Collected data
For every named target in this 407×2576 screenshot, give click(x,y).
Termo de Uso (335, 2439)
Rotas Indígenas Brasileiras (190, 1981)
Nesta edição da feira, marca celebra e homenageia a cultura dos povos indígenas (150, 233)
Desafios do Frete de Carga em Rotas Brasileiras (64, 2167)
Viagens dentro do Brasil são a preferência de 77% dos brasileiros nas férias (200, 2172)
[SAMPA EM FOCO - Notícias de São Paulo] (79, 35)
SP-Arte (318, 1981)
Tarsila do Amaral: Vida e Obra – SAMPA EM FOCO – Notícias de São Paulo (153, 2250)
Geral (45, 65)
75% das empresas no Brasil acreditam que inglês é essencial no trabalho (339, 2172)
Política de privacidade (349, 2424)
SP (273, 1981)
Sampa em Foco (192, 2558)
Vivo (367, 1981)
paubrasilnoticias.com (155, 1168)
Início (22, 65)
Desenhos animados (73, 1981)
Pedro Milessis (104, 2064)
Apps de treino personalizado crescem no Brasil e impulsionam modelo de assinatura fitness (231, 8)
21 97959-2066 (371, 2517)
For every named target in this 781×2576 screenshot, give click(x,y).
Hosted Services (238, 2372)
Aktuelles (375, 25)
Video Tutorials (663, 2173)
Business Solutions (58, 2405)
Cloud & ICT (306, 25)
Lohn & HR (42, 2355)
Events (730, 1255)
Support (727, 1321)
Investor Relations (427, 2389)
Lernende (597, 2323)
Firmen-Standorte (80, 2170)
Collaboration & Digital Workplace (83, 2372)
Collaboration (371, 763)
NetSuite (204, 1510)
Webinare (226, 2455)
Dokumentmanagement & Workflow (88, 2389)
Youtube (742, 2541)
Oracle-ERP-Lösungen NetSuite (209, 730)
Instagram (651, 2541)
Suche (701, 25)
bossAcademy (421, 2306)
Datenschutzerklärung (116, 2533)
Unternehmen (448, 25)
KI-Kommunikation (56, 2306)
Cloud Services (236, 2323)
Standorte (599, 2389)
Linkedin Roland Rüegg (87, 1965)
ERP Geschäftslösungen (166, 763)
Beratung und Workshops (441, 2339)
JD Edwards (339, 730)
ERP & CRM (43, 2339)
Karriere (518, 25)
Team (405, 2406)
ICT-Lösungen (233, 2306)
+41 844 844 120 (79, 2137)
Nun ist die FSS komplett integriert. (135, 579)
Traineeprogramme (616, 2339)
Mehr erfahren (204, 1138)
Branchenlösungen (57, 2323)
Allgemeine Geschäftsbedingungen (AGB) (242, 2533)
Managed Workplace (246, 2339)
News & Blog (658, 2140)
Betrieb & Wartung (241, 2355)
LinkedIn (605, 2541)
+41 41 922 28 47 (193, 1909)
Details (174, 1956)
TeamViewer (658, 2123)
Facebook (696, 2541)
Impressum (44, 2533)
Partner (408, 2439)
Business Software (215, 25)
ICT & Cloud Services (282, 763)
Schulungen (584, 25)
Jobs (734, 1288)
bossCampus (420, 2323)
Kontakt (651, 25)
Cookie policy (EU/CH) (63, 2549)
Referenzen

YOUR ASSIGNMENT –
Could you filter the entries above for lines holding the string "Services" and copy them?

RESPONSE –
Hosted Services (238, 2372)
Cloud Services (236, 2323)
ICT & Cloud Services (282, 763)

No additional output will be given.